The issue of the legislative decree 22 January 2004, n. 42, Code of Cultural Heritage and Landscape, took place precisely in this sense.
A fundamental step was the unification in a single code of the two objects of the important protection laws of 1939, namely cultural heritage and landscape. The first article of the code presents the principles on which the text is based, starting from article 9 of the Constitution, reaffirming the need to protect and enhance the cultural heritage in order to “preserve the memory of the community” and “promote the development of culture”. Cultural heritage is made up of both cultural assets and landscape assets that have specific characteristics, which are also reported within the Code itself (articles 10-11, 34).
In particular, the Code has dealt with regulating, obviously also thanks to subsequent amendments, all those activities on cultural heritage that are prohibited or that require regulation, in order to avoid damage or deterioration of the same. Furthermore, some actions are mandatory for the same reason, in particular those that favor protection and conservation. The collaboration and cooperation of private individuals is required for both enhancement and protection. In particular, the second is up to both the public and private individuals who hold possession of the property. The motivation is simple and has its foundation in the concept of belonging of the heritage to the community of which it is an expression, being a testimony of civilization.
For this reason, the Code does not provide that a private individual who holds ownership of a cultural asset can dispose of it freely, also to the detriment of its integrity. Again for this reason, two parts of the code deal with the circulation of movable works, both nationally and internationally, and their alienation. As regards the alienation, the State can in fact avail itself of the right of pre-emption. Not being able to limit the private right of sale of a cultural asset (ie where the declaration of the presence of cultural interest has occurred), the State can, however, substitute itself in the deed of sale and purchase the asset itself.
Furthermore, the code provides for strict regulation that severely limits the exit from the national territory of goods, even where there has not yet been notification as required by the Code. If this regulation is aimed at avoiding that there is an excessive dispersion of the cultural heritage outside the national territory, at the same time it involves a strong limitation in the antiquarian activities.
In this regard, the l. 124/17, which in art. 1 paragraph 175 has made several changes to the Code, “in order to simplify the procedures relating to the control of the international circulation of antiques affecting the antiques market”. This law has in fact attempted to simplify the bureaucratic machine, avoiding the need to request a certificate of free circulation for movable assets of cultural interest whose value is less than 13,500 euros. With the same law, a further amendment was also made to art. 63, concerning the regulation of commercial activities of old or used things. In fact, the update proposes the compilation by traders of a public safety register, in which the things sold must also be described. The register must be drawn up in electronic format, so that the superintendent can consult it in real time.
It must also be divided into two lists: one relating to those things for which presentation to the export office is required and one for the things for which the certificate is issued electronically. This avoids the obligation to present the thing to the export office, making the operation faster. The purpose is not only to favor the antique dealers but above all to streamline the bureaucracy, allowing the supervisors to concentrate more adequately on the works that really need particular attention.

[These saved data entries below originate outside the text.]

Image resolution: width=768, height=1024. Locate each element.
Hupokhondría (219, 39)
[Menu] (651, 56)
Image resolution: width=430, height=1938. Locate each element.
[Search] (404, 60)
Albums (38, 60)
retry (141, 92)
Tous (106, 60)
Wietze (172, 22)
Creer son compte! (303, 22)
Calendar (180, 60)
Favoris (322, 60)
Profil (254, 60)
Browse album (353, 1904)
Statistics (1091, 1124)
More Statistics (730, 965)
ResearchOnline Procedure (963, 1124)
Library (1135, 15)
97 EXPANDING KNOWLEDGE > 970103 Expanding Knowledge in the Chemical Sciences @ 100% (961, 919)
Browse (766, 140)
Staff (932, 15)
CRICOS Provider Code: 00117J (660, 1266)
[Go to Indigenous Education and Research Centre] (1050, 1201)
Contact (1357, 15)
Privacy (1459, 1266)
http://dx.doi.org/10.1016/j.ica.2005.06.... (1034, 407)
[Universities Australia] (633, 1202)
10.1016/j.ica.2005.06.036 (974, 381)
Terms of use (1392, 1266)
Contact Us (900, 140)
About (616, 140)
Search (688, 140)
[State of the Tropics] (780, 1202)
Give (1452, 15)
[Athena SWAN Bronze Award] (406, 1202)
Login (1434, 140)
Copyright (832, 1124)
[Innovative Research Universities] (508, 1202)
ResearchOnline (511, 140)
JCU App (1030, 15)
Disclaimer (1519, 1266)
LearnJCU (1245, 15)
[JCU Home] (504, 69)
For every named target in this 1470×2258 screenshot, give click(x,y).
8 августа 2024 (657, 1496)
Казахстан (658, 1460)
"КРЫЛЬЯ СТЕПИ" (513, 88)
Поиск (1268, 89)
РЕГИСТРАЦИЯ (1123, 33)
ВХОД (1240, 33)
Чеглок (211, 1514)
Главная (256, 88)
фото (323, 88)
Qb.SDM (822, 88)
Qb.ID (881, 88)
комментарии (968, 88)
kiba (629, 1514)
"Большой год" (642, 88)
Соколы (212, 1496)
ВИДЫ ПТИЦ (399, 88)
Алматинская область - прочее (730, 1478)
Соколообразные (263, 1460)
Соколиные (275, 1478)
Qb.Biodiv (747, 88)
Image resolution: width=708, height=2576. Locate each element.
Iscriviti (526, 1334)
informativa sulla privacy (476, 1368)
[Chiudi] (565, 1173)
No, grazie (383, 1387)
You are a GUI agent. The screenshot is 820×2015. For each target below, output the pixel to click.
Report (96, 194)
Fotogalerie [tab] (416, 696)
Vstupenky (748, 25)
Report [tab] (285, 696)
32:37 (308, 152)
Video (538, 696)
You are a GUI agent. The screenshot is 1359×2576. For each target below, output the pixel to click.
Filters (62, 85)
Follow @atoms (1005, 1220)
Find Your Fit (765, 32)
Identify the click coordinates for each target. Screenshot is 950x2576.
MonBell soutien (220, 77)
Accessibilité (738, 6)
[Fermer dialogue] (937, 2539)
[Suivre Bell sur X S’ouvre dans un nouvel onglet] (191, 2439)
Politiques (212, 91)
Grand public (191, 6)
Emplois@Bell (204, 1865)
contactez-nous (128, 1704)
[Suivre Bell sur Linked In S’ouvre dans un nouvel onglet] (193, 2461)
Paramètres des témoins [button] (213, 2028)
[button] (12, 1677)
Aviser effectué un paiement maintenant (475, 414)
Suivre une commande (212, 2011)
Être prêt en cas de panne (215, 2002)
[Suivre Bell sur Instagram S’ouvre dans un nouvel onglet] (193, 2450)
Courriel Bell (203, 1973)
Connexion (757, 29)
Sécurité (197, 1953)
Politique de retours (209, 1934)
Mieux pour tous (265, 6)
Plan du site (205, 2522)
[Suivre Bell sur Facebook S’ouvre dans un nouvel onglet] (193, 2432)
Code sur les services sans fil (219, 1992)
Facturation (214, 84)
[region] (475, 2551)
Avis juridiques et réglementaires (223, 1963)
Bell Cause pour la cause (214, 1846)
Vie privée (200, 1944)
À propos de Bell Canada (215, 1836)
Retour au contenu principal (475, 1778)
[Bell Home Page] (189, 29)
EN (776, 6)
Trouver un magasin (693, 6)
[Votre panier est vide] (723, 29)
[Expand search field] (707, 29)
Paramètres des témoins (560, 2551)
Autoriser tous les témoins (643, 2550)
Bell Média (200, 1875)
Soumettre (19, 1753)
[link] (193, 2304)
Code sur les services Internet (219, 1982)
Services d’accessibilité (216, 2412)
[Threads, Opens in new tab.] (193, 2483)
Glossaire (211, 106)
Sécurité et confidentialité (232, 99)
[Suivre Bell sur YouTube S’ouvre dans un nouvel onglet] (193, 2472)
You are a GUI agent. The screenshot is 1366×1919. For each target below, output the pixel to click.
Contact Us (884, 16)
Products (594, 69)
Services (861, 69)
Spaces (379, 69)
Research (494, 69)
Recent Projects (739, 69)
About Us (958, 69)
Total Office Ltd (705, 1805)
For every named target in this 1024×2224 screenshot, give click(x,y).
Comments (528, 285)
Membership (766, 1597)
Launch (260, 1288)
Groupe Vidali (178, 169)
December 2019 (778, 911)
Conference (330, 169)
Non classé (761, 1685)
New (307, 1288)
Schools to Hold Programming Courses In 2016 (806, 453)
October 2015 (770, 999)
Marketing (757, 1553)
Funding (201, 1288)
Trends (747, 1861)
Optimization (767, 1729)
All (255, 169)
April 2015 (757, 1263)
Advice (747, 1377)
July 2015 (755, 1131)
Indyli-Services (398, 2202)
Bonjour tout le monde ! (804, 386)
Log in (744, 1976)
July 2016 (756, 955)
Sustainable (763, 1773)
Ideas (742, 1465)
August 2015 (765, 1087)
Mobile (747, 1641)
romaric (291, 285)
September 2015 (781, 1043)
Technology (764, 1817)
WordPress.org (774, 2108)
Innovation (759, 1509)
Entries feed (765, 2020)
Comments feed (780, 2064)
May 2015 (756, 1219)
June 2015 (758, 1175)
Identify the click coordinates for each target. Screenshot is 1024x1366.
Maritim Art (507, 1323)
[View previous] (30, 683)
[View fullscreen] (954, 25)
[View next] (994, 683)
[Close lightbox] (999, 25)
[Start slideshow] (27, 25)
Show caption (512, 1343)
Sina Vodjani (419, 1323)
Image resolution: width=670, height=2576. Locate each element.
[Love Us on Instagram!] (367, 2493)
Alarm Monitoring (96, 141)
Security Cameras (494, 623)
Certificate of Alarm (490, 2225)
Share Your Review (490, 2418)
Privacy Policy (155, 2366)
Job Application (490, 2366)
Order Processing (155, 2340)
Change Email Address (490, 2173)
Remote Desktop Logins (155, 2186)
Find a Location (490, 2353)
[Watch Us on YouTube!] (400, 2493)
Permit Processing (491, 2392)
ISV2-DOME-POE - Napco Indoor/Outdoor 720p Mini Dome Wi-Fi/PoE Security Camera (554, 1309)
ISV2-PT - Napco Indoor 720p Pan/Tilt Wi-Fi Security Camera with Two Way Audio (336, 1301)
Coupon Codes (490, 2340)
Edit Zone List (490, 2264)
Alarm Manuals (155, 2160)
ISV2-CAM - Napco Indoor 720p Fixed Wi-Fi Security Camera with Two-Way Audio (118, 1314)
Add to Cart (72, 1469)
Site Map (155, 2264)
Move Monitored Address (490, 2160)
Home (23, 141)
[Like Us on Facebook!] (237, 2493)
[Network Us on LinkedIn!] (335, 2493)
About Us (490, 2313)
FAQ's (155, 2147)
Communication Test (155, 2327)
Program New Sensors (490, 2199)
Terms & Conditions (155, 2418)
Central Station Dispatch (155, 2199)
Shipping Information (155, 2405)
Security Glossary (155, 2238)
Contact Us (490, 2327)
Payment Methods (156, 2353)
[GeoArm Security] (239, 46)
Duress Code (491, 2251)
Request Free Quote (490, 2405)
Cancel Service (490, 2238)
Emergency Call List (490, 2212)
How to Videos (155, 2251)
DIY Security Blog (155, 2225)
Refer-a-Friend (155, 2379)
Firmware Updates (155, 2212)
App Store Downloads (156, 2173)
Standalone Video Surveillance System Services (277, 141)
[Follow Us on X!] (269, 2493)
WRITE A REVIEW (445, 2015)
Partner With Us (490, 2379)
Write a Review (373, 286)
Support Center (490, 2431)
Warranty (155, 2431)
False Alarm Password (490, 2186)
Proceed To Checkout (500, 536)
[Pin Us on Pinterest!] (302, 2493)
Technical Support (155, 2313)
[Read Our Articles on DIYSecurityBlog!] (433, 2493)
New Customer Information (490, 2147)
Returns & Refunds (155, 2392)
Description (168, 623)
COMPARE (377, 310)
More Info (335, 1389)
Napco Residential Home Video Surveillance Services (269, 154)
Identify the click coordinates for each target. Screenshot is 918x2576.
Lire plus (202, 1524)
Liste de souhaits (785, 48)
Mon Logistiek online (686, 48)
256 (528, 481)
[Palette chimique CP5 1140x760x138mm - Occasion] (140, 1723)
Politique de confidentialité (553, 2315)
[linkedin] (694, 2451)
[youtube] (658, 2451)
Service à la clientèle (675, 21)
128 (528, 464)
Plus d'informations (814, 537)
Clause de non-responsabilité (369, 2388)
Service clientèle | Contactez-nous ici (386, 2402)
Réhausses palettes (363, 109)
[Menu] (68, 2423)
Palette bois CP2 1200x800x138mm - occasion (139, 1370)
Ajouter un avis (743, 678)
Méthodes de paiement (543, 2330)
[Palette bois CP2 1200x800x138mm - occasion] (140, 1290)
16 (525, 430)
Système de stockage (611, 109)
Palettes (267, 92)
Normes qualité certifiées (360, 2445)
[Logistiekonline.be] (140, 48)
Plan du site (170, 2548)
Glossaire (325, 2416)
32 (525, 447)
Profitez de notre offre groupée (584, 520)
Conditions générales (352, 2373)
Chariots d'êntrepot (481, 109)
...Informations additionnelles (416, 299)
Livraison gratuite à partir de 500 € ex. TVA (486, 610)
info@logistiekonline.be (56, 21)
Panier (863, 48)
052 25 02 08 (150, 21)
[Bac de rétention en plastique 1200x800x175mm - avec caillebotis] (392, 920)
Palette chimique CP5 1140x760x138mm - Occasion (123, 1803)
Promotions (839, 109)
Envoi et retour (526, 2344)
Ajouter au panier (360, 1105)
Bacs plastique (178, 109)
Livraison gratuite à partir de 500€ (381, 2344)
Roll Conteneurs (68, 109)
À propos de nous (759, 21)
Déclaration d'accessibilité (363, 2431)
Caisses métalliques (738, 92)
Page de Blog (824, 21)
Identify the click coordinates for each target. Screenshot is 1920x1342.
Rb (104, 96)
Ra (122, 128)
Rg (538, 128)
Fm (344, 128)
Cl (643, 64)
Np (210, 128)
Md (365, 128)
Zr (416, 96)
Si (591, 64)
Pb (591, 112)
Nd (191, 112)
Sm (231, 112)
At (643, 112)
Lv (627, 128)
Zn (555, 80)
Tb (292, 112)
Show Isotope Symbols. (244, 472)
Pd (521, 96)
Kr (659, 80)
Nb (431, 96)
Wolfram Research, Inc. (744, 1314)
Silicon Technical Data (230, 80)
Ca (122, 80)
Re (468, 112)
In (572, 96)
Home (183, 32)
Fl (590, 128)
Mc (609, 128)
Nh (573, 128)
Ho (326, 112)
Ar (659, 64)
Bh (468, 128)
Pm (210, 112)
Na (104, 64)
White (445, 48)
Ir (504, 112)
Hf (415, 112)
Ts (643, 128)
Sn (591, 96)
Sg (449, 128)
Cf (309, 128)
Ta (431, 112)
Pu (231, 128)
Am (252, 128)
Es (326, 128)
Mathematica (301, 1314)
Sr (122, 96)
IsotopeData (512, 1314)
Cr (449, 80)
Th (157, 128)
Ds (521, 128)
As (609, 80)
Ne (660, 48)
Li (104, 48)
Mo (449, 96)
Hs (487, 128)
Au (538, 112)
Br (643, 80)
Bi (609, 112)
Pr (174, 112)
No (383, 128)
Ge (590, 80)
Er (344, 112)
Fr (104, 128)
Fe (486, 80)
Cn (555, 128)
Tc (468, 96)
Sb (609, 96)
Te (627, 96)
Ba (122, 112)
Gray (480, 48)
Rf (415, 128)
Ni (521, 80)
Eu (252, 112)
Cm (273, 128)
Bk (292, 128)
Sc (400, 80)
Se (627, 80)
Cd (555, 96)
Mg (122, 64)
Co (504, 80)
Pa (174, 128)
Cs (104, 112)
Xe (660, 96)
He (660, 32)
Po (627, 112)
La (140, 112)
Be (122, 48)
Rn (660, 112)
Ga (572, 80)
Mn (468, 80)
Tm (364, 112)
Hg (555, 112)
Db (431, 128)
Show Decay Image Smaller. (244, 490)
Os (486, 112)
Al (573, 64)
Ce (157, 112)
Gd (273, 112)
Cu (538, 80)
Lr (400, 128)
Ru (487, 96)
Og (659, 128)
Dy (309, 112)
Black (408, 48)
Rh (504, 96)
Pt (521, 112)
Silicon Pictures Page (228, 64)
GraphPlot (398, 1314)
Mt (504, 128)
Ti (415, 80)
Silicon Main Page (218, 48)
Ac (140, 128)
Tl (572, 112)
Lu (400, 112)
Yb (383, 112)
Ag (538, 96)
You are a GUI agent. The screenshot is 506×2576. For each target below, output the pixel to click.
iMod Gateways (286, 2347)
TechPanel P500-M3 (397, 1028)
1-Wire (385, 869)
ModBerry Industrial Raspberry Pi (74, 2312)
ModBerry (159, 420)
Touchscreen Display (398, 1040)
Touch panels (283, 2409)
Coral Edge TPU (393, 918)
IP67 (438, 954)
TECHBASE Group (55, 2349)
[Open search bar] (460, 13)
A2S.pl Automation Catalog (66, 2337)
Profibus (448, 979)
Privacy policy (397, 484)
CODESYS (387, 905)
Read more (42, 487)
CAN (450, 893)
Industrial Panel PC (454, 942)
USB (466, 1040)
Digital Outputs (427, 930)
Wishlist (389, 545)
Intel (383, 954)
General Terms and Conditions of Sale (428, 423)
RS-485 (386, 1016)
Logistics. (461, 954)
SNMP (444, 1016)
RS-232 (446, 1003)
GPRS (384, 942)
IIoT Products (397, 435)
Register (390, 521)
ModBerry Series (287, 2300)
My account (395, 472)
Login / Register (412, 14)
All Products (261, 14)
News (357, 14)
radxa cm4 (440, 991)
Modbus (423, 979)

Despite the receipt of these changes by the Code, the necessary implementing decrees that would make this legislation concrete were lacking. If the intent to favor the art market is present, at least on paper, it is hoped that it will also be implemented through the issuance of the necessary decrees.
Historically one of the nations from which it comes and which still holds most of the world heritage today, Italy is characterized by legislation that in this sense tries to avoid real looting, especially in light of the numerous impoverishment that took place in the past. . The key point of the legislation in force, which constitutes a further leap in quality of the current Code, is the study activity. The study and therefore the knowledge of the cultural heritage make it possible to better implement the activities of protection but also of enhancement. Fundamental is the presence of specialized personnel who continue to do research and devise new ways to ensure that an increasingly large slice of the public can adequately enjoy the cultural and landscape heritage.
Naturally, to support these complex activities, which involve a multiplicity of different facets and situations, it is necessary, as already mentioned at the beginning, a dense network of collaboration between the various subjects. In particular, at the state level, this organization has only occurred in recent times. As a first subject subject to the control of the Ministry of Education, cultural heritage had a ministry dedicated to it only in 1975, the Ministry for Cultural and Environmental Heritage, then modified to its current form of Ministry for Cultural Heritage and Activities and for tourism. This, through a dense central and peripheral administrative network, works together with the Regions and local Bodies in order to implement the provisions of the general directives promulgated in the code.